Les mots de Steve Albini : pourquoi son recueil posthume compte au-delà de la musique
Quand Steve Albini est mort d’une crise cardiaque en mai 2024, à soixante et un ans, le monde de la musique a perdu quelqu’un qu’il n’avait jamais vraiment su comment catégoriser. Il était musicien — guitariste et chanteur de Big Black et Shellac —, ingénieur du son — responsable du son de Surfer Rosa des Pixies, In Utero de Nirvana, Rid of Me de PJ Harvey — et écrivain : prolifique, catégorique, et constitutionnellement opposé à tout ce qu’il considérait comme malhonnête.
L’acquisition par Random House d’un recueil posthume de ses écrits arrive comme quelque chose de longtemps attendu. La prose d’Albini était dispersée à travers des décennies d’interviews, de forums, d’essais et de chroniques — le type d’écriture qui existe en abondance en ligne et dans une quasi-totale obscurité en format imprimé.
Ce qui rendait l’écriture d’Albini distinctive, ce n’était pas son style — direct jusqu’à la brusquerie —, mais sa cohérence intellectuelle.

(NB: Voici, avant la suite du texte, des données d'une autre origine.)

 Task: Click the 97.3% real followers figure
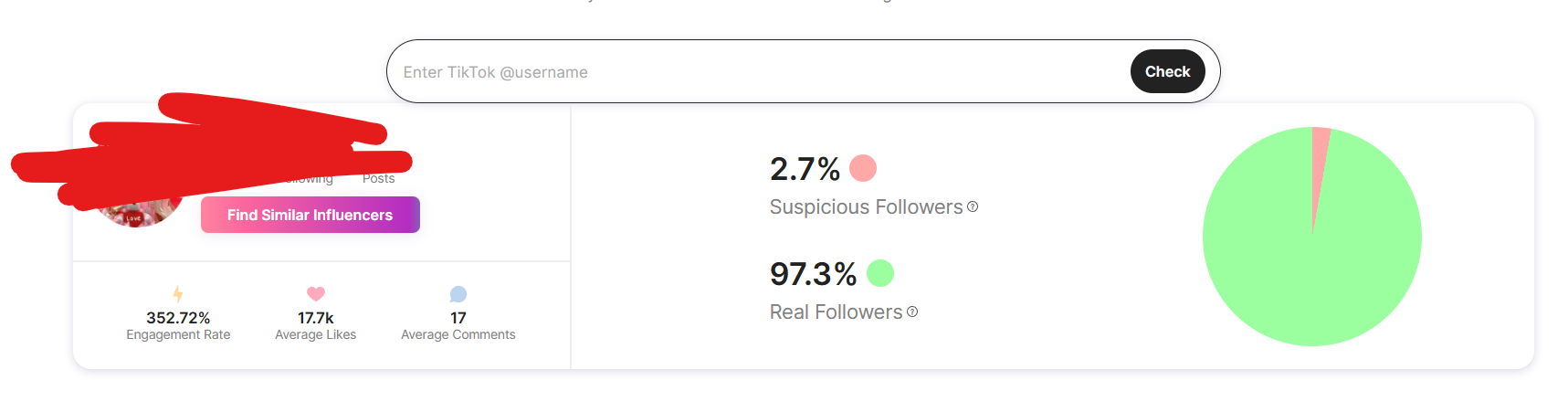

Il a défendu les mêmes positions pendant trente ans. Il se méfiait des corporations, des grandes maisons de disques, et de tout arrangement plaçant des incitations financières entre un artiste et son travail.
Le recueil n’a pas encore de titre ni de date de publication. Cela vaut la peine d’être suivi. Les enregistrements parleront toujours. Il sera instructif d’entendre, enfin, ce que les mots font seuls.